_Your task_. From the material below, return every line that includes "accomplish".

_Available records_.
-*-
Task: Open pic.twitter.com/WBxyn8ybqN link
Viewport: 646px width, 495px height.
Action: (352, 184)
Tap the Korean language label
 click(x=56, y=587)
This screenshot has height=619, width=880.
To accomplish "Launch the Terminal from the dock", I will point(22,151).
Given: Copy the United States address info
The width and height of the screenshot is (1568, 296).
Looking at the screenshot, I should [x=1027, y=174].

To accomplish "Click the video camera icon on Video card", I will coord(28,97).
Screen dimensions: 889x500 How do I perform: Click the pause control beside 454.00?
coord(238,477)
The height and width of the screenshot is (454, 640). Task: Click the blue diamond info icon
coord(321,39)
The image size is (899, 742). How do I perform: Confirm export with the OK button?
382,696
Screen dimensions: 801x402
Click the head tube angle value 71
-*-
_Solution to the exercise_.
To accomplish "Launch the Terminal from the dock", I will point(22,151).
To accomplish "Click the video camera icon on Video card", I will coord(28,97).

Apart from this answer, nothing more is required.